Risk 1.    Patient with no prior intubation difficulty and who had no                                   intraoperative factors worsening the airway (as in head and                                  neck surgery, upper thoracic surgery, tracheomalacia, laryngeal                    oedema etc.)

            Risk 2.    a) Patient with mild intubation difficulty, with a laryngeal view of   
2 or 3 and who did not develop intraoperative worsening of    
the airway, as mentioned above.

                            b) Patient with no preoperative intubation difficulty and who  
have developed suspected airway narrowing during surgery, 
like laryngeal oedema, laryngomalacia or vocal cord palsy.

Risk 3.    a) Patient with severe intubation difficulty prior to induction,  
with a laryngeal view of 4 or worse, who needed FOB, 
intubating LMA or like procedures

                            b) Patient with mild intubation difficulty prior to induction and 
who has developed established (As per the cuff-leak test, 
ultrasound examination or FOB examination) airway  
narrowing during surgery, like laryngeal oedema, 
laryngomalacia or vocal cord palsy.

            Patients with risk 1 extubation will need routine precautions before extubation, as in normal persons.
Patients with risk 2 extubation may need extubation in a deeper plane of anaesthesia with supraglottic device insertion till full recovery.
Patient with risk 3 extubation will require AEC before extubation or continuation of ventilation in ICU till the airway obstruction is optimized.

 

 

 

To summarise:

            Minor and major complications that can follow extubation, in otherwise normal patient, were discussed.

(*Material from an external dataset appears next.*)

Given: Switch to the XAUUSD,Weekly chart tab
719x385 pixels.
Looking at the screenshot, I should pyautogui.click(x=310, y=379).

These are due to the effects of the residual anaesthetic agents, faulty intubation techniques, abnormal posture of the patient during surgery and nature of the surgery itself. Cuff leak test may be useful in the anticipation of difficulty in extubation. FOB and portable ultra sonogram may assist in the airway assessment before extubation. Only three options are available to the anaesthesiologist who is challenged with ‘high-risk’ extubation, namely, extubation in a deeper plane of anaesthesia, extubation using FOB and extubating with AEC in situ. When any of these extubation problems is encountered in a patient who had intubation difficulty (anticipated or un anticipated), timing and the method of extubation are to be decided considering both the nature of preoperative intubation difficulty and the nature of intraoperative extubation problems. Though a general protocol has been drawn for extubation, the experience of the anaesthesiologist goes a long way in the decision-making, timing and method of extubation and the outcome. With the exception of AEC, no other specific tool or procedure has gained acceptance for safety extubation.